[Task prompt] Write out again, word for word, the lines below from the line that holds "This screenshot has width=782, height=544." through the line that holds "the 2026年04月14日 deadline", omitting pictures.

[Data for this task]
# # # # # # #

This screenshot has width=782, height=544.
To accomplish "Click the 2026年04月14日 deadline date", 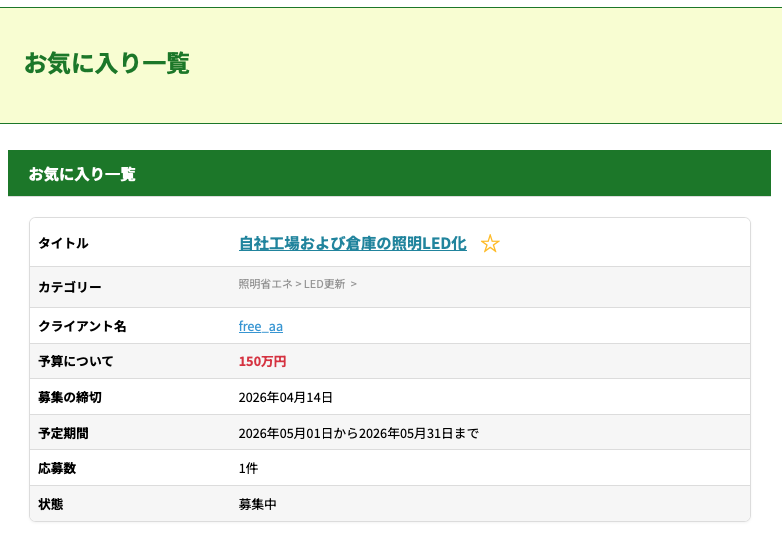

# # # # # # #

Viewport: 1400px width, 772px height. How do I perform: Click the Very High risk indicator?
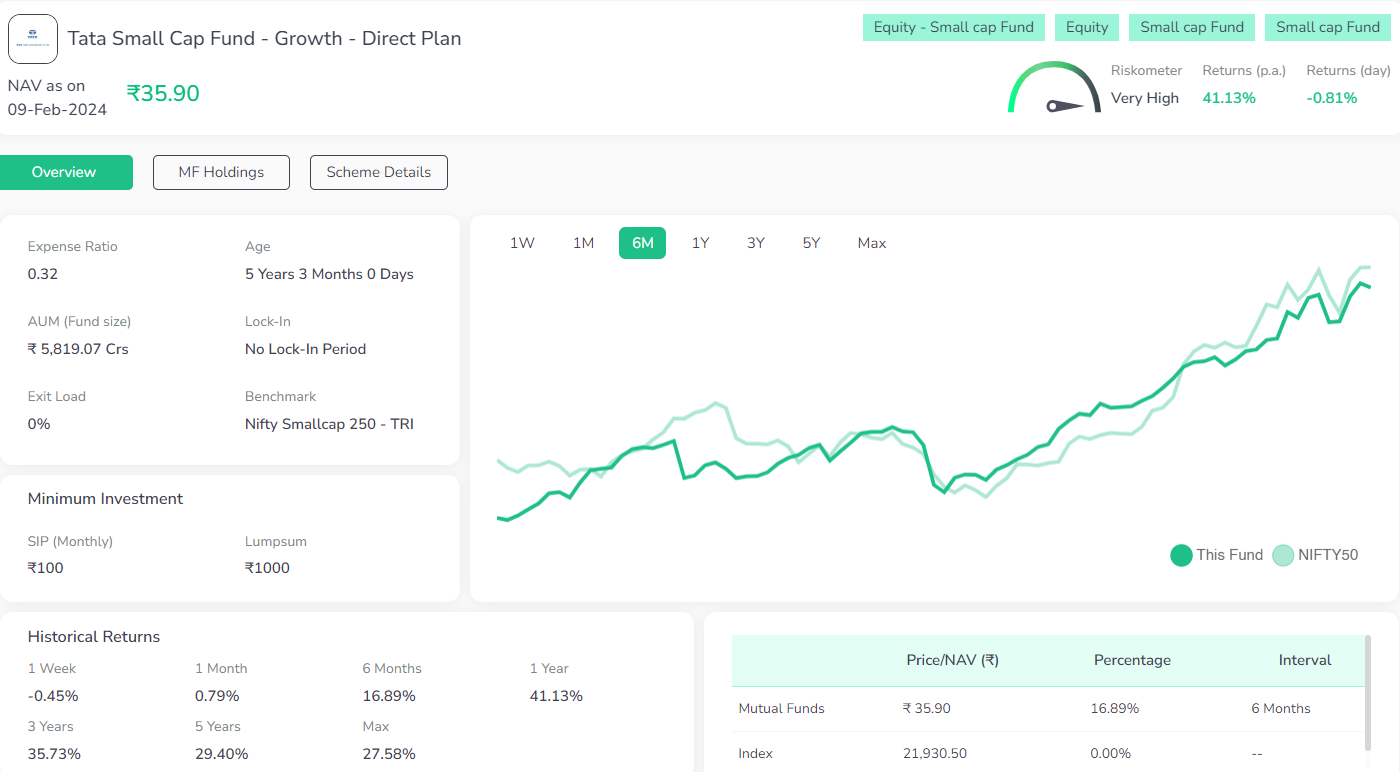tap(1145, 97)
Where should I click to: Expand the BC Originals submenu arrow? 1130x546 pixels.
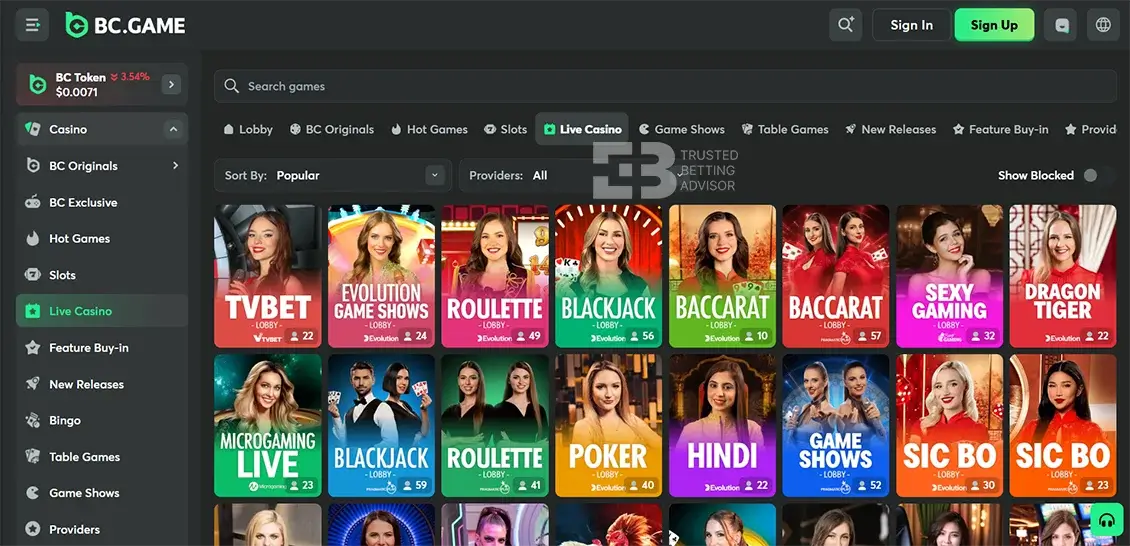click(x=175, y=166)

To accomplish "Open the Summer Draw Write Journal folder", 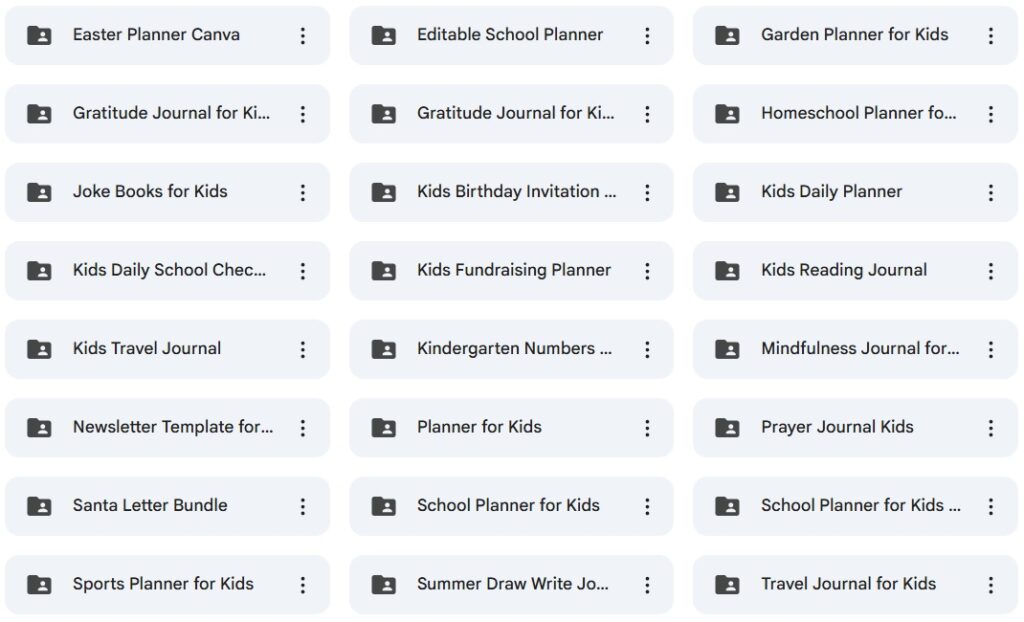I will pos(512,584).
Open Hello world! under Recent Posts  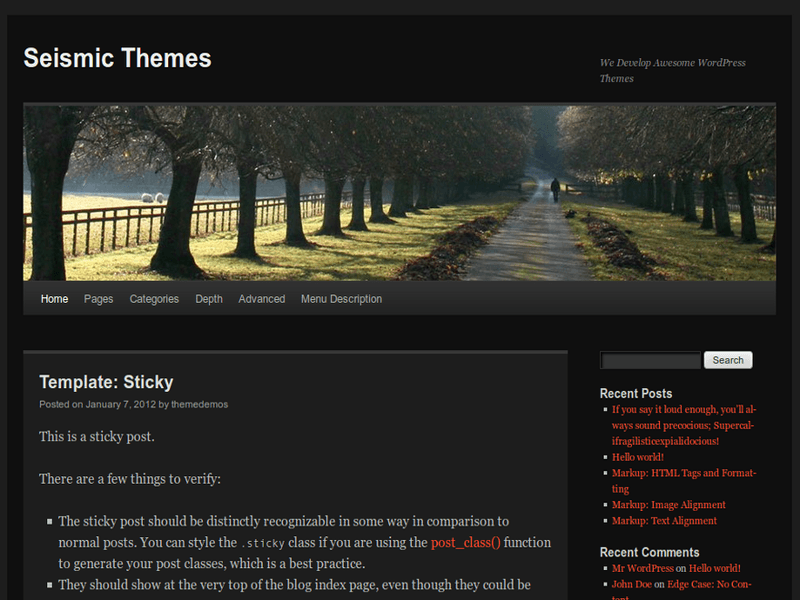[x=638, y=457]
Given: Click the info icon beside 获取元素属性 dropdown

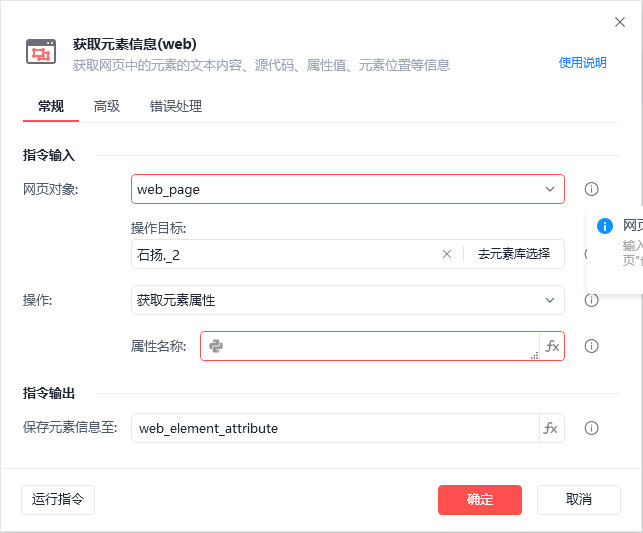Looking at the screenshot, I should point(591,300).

# # # # # # #

[Result of the exercise]
This screenshot has width=782, height=544.
To accomplish "Click the 2026年04月14日 deadline date", 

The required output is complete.